* **SET TASK**
Output the entries below as a JSON list of strings, one string per line and blank lines omitted, starting with the line that contains "Open the #UCL hashtag" and continuing through the line that contains "pyautogui.click(x=284, y=40)". Include only those lines.

(Collection entries)
begin

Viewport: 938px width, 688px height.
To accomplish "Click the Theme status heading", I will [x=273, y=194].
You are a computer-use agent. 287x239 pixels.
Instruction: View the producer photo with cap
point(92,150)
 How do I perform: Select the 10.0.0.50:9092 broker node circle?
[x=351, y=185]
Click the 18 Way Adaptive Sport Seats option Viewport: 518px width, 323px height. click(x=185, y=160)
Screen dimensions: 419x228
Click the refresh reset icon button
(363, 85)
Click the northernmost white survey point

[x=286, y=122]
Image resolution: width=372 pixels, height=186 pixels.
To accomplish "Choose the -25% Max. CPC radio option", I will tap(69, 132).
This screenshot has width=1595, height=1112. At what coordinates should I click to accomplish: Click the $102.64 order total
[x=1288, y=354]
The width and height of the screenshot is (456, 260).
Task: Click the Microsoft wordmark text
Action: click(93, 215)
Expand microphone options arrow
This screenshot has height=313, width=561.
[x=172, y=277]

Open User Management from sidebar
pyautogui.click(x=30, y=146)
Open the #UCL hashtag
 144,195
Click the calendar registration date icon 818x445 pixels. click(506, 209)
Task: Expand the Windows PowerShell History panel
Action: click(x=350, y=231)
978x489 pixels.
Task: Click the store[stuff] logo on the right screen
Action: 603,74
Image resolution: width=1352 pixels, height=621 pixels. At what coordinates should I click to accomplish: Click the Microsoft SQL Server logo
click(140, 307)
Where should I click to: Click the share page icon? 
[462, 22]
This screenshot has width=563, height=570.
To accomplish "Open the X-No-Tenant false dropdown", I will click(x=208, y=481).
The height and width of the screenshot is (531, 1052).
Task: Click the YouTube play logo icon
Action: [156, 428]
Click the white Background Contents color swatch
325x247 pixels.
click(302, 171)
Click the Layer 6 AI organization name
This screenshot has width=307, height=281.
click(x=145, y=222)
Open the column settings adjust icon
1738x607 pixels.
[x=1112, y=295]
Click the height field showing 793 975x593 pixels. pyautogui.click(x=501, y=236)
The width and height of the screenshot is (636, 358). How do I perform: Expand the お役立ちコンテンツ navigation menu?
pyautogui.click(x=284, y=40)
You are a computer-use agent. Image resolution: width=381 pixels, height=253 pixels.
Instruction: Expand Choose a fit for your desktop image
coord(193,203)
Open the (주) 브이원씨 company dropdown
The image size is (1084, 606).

end

* **RESULT OF THE EXERCISE**
[
  "Open the #UCL hashtag",
  " 144,195",
  "Click the calendar registration date icon 818x445 pixels. click(506, 209)",
  "Task: Expand the Windows PowerShell History panel",
  "Action: click(x=350, y=231)",
  "978x489 pixels.",
  "Task: Click the store[stuff] logo on the right screen",
  "Action: 603,74",
  "Image resolution: width=1352 pixels, height=621 pixels. At what coordinates should I click to accomplish: Click the Microsoft SQL Server logo",
  "click(140, 307)",
  "Where should I click to: Click the share page icon? ",
  "[462, 22]",
  "This screenshot has width=563, height=570.",
  "To accomplish \"Open the X-No-Tenant false dropdown\", I will click(x=208, y=481).",
  "The height and width of the screenshot is (531, 1052).",
  "Task: Click the YouTube play logo icon",
  "Action: [156, 428]",
  "Click the white Background Contents color swatch",
  "325x247 pixels.",
  "click(302, 171)",
  "Click the Layer 6 AI organization name",
  "This screenshot has width=307, height=281.",
  "click(x=145, y=222)",
  "Open the column settings adjust icon",
  "1738x607 pixels.",
  "[x=1112, y=295]",
  "Click the height field showing 793 975x593 pixels. pyautogui.click(x=501, y=236)",
  "The width and height of the screenshot is (636, 358). How do I perform: Expand the お役立ちコンテンツ navigation menu?",
  "pyautogui.click(x=284, y=40)"
]